Aim of the task =>
Copy exactly the lines of the data below that run from the line holding "You are a computer-use" through the line holding "Instruction: Click the MA(50) 19.92 price tag", both ends included.

Dataset excerpts =>

-.-.-

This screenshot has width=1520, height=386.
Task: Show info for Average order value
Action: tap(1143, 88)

-.-.-

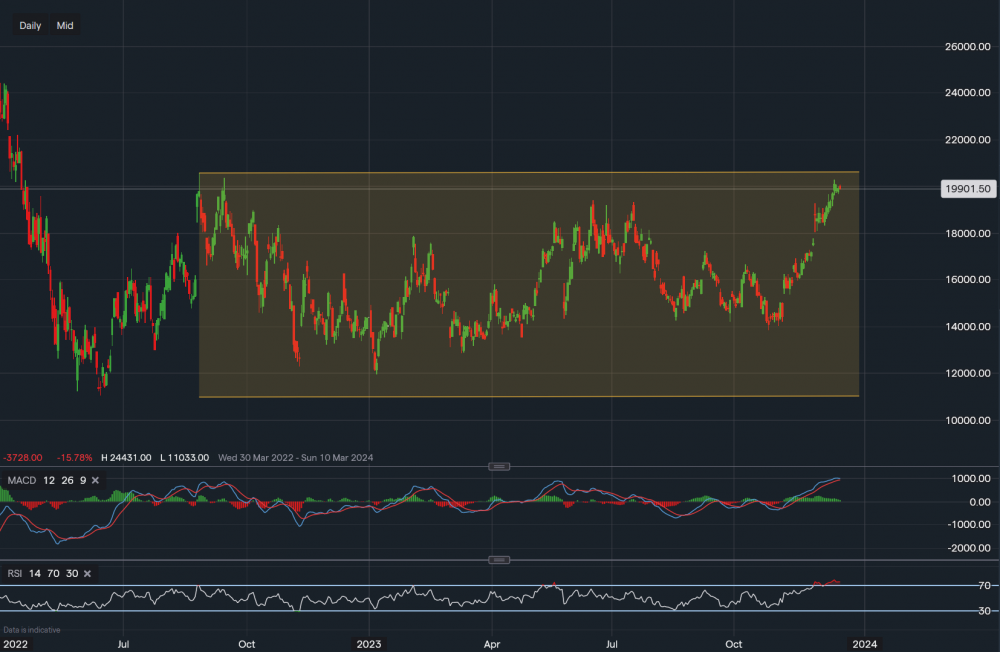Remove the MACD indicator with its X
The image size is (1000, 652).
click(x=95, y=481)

-.-.-

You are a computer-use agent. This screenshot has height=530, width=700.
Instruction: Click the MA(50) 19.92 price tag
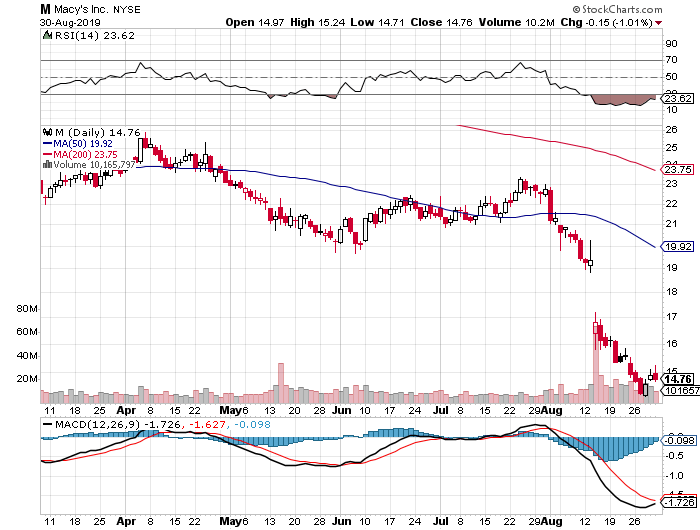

-.-.-

Output for this task =>
You are a computer-use agent. This screenshot has height=530, width=700.
Instruction: Click the MA(50) 19.92 price tag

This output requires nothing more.